(Exercise directions): Take the records below and print them verbatim up to and including the line that carries "Home (957, 39)".

[Stored items]
Content starts

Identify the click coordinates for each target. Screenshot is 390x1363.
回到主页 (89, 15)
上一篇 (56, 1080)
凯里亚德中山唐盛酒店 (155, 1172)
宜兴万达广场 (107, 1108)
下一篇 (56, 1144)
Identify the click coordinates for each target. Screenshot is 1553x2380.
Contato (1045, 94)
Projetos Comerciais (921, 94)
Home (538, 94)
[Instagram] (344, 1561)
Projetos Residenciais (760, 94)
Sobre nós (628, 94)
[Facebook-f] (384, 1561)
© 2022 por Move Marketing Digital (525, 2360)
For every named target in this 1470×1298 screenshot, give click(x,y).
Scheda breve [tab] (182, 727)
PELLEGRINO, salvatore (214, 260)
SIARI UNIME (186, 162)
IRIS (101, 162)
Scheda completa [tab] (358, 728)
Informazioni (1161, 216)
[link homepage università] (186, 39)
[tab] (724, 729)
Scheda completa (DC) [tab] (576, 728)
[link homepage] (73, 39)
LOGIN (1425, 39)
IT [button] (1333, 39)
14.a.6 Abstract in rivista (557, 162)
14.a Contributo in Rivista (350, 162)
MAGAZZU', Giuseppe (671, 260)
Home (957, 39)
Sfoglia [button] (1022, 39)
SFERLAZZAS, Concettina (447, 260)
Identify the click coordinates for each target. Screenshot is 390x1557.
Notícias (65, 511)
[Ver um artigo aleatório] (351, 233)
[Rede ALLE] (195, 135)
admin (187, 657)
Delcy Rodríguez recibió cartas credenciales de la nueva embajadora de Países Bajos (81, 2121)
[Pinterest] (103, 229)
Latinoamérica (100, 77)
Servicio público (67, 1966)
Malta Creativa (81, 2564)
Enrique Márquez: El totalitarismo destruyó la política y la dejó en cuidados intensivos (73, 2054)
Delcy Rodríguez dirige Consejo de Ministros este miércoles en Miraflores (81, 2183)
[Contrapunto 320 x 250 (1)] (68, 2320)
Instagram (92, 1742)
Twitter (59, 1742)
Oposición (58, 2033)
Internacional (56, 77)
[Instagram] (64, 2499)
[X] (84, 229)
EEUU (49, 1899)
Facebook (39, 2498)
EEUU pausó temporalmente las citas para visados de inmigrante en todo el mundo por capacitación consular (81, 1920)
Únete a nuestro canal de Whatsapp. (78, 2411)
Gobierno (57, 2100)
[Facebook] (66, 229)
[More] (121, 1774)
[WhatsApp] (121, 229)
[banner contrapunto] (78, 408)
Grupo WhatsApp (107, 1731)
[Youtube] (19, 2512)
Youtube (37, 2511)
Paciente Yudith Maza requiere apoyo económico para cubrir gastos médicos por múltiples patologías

Content ends

(Result):
Identify the click coordinates for each target. Screenshot is 390x1363.
回到主页 (89, 15)
上一篇 (56, 1080)
凯里亚德中山唐盛酒店 (155, 1172)
宜兴万达广场 (107, 1108)
下一篇 (56, 1144)
Identify the click coordinates for each target. Screenshot is 1553x2380.
Contato (1045, 94)
Projetos Comerciais (921, 94)
Home (538, 94)
[Instagram] (344, 1561)
Projetos Residenciais (760, 94)
Sobre nós (628, 94)
[Facebook-f] (384, 1561)
© 2022 por Move Marketing Digital (525, 2360)
For every named target in this 1470×1298 screenshot, give click(x,y).
Scheda breve [tab] (182, 727)
PELLEGRINO, salvatore (214, 260)
SIARI UNIME (186, 162)
IRIS (101, 162)
Scheda completa [tab] (358, 728)
Informazioni (1161, 216)
[link homepage università] (186, 39)
[tab] (724, 729)
Scheda completa (DC) [tab] (576, 728)
[link homepage] (73, 39)
LOGIN (1425, 39)
IT [button] (1333, 39)
14.a.6 Abstract in rivista (557, 162)
14.a Contributo in Rivista (350, 162)
MAGAZZU', Giuseppe (671, 260)
Home (957, 39)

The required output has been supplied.